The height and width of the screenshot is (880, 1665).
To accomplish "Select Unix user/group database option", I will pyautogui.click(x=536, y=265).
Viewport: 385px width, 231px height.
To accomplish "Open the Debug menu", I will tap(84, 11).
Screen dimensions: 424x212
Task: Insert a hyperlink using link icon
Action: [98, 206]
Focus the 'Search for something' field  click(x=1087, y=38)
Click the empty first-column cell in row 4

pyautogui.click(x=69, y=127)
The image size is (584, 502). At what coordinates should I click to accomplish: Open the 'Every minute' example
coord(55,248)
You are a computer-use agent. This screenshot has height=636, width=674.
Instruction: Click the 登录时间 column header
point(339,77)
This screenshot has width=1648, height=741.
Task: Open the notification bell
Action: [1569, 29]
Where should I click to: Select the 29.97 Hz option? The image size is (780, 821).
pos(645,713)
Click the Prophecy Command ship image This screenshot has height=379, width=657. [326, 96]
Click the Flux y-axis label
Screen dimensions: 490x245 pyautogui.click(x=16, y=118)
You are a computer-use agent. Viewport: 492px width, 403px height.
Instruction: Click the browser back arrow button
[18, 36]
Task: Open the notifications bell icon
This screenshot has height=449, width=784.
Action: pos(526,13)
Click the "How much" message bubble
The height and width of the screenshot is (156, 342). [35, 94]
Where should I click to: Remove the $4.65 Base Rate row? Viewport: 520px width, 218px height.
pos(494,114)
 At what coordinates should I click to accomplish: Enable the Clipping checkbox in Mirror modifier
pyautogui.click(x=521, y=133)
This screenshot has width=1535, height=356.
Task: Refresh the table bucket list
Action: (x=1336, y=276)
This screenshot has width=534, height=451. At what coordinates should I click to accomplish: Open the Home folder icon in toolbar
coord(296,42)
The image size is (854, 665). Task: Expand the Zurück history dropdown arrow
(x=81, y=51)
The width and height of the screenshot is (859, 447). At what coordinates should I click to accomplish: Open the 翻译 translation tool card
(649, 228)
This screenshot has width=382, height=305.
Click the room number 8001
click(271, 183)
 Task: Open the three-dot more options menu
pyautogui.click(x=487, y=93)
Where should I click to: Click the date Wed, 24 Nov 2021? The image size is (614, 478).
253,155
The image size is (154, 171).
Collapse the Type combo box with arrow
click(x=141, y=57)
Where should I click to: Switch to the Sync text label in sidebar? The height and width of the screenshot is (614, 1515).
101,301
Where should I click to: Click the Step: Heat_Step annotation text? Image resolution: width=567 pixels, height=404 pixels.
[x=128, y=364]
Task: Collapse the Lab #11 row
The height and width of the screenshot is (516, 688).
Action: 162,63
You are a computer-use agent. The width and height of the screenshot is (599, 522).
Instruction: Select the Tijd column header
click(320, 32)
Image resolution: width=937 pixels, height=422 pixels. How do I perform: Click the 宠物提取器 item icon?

__SHORT PROBLEM__: How many lines in the data above contain the word "Instruction"? Reply with the number alone.

__EXPECTED ANSWER__: 3